Replace the hardcoded `namespace` concept (`"overture"`, `"annex"`) with tags --
string labels declared by package authors and derived by tag providers. Tags
become the filtering and grouping mechanism for model discovery, driven by
package authors rather than central coordination.

Theme remains a first-class structural field. It maps to data partitioning and
entry point naming, distinct from tags which are descriptive metadata.

## Phase 1: Basic Tagging

Replace namespace with tags, move discovery to `system`, update CLI.

### Data Model

`ModelKey` drops `namespace`, gains `tags`:

```python
@dataclass(frozen=True, slots=True)
class ModelKey:
theme: str | None
type: str
tags: frozenset[str]
class_name: str
```

### Entry Point Format

Names change from `namespace:theme:type` to `theme:type` (or just `type` for
non-themed models), with optional `#tag1,tag2` suffix. The group remains
`overture.models`.

```toml
[project]
keywords = ["some-org-tag"]

[project.entry-points."overture.models"]
"buildings:building" = "overture.schema.buildings:Building"
"buildings:building_part#draft" = "overture.schema.buildings:BuildingPart"
```

A model's tags are the union of:

- `[project].keywords` from the distribution metadata (read via
`entry_point.dist.metadata["Keywords"]`)
- Per-model `#` tags from the entry point name

Note: `[project].keywords` is also used for PyPI search, so schema tags and
PyPI keywords share a namespace. This was considered and accepted -- in
practice, schema-relevant keywords and PyPI discoverability keywords overlap
naturally, and the `#` per-model mechanism covers cases where finer control is
needed.

### Tag Prefix Reservation

The `system:` prefix is reserved for tag providers. Discovery rejects
author-declared tags (keywords and `#`) that start with `system:`. Static
sources containing `system:*` tags produce an error (or warning + discard).

### Discovery

`discover_models` and `ModelKey` move to `overture.schema.system.discovery`:

```python
def discover_models(tags: set[str] | None = None) -> dict[ModelKey, type[BaseModel]]:
```

When `tags` is provided, any-match semantics apply: models whose effective tags
intersect the filter set are included.
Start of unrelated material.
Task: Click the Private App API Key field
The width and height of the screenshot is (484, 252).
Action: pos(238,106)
When `None`, all models are returned.

Implementation:

1. Iterate `overture.models` entry points
2. Split name on `#` to separate `theme:type` from per-model tags
3. Split the prefix on `:` -- one part = type only (theme is `None`), two
parts = theme + type
4. Load the model class via `entry_point.load()`
5. Read `entry_point.dist.metadata["Keywords"]` for package-level tags
6. Union package tags and per-model tags, rejecting any `system:*` tags
7. Build `ModelKey` with `frozenset` tags

### CLI

`--namespace` and `--overture-types` are removed. `--tag` (repeatable) replaces
them. `--theme` and `--type` remain.

Repeated `--tag` flags use OR: `--tag foo --tag bar` matches models with
either tag. Repeated `--theme` flags also use OR. Filters compose as AND
across dimensions: `--tag foo --theme buildings` takes the OR result from tags
and intersects it with the OR result from themes.
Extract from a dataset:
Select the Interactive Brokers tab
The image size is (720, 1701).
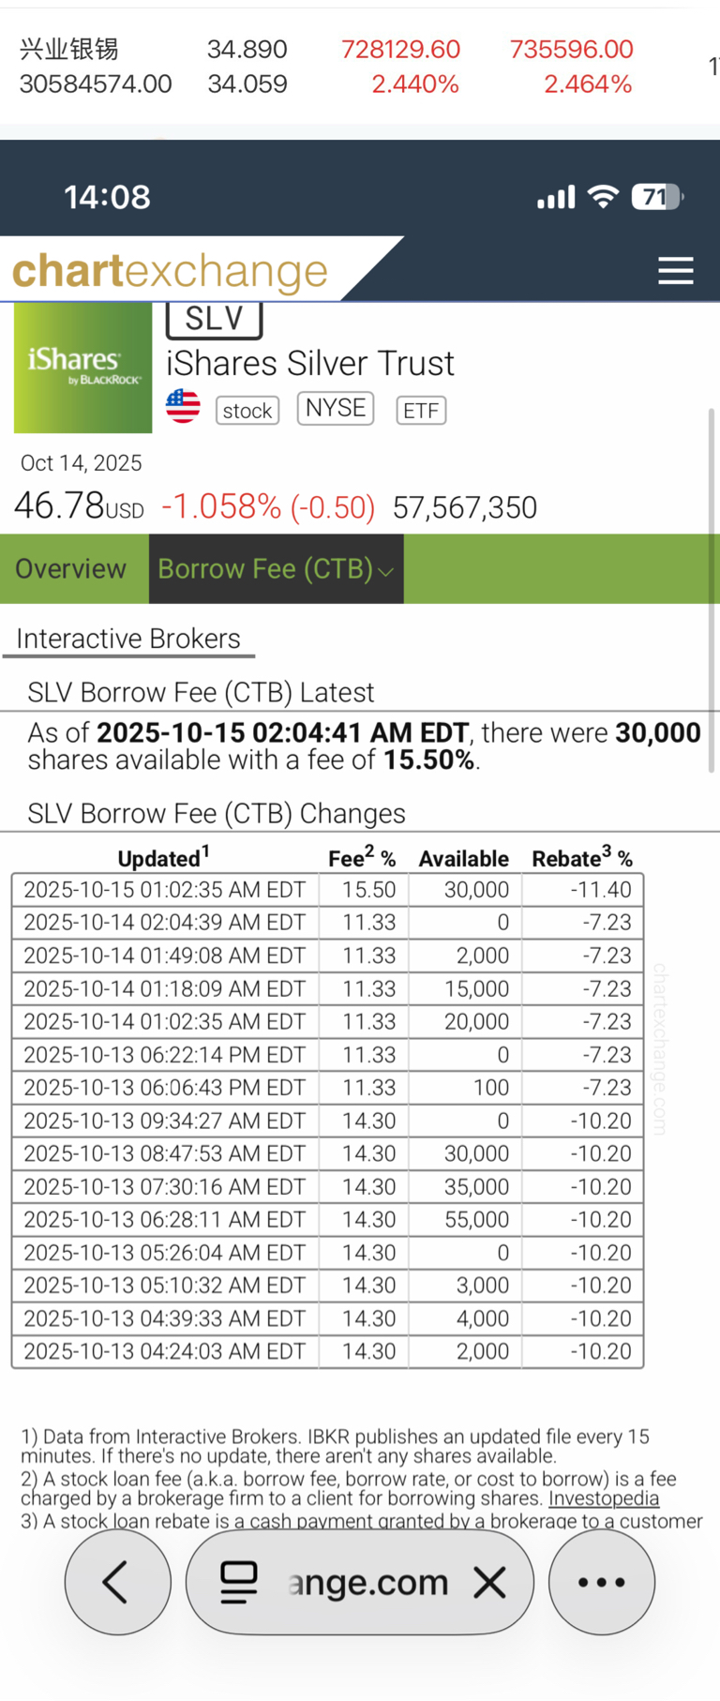[x=128, y=639]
`list-types` groups by theme and displays tags per model:

```
buildings
building overture
building_part overture, draft
places
place overture
transportation
connector overture
segment overture
(unthemed)
sources overture
```

### Migration

Existing `namespace:theme:type` entry points become `theme:type` (or `type`).
The `namespace` field is removed from `ModelKey`. The `overture` namespace
does not need replacement as a keyword or `#` tag -- Phase 2 introduces a tag
provider in `core` that derives the `overture` tag from `OvertureFeature`
inheritance. The `annex` namespace has no equivalent; annex packages either
declare their own keywords or rely on tag providers.

### What Moves

- `discover_models`, `ModelKey` move to `overture.schema.system.discovery`
- CLI imports from `system` directly

---

## Phase 2: Tag Providers

Derived tags from model introspection. The `overture` tag (currently a hardcoded
namespace) becomes a derived tag produced by a provider in `core`.

### Provider Mechanism

A new entry point group `overture.tag_providers` registers callables. The entry
point key is informational (describes the provider's purpose) and not
interpreted by discovery.

Provider signature:

```python
(model_class: type[BaseModel], key: ModelKey, tags: set[str]) -> set[str]
```

Providers receive the accumulated tag set and return a tag set (either the
same object mutated or a new set). Tags accumulate across providers: each
provider sees the result of all prior providers plus the static tags. The
caller copies the set before passing it to each provider and diffs the copy
against the return value to detect additions and removals. Providers can
remove static tags (from keywords and `#`) and tags added by earlier
providers.

**Unresolved: provider ordering.** Since providers chain, execution order
affects results. Leading candidate: alphabetical by entry point name with
rc.d-style numeric prefixes (`10_extensions`, `50_overture`, `90_approved`).
Since the entry point key is informational, providers self-register their
ordering. Published guidance would define what the priority ranges mean (e.g.,
0-19 for structural tags, 20-49 for derived tags, 50-79 for classification,
80-99 for approval/policy). Ranges are illustrative -- actual boundaries TBD.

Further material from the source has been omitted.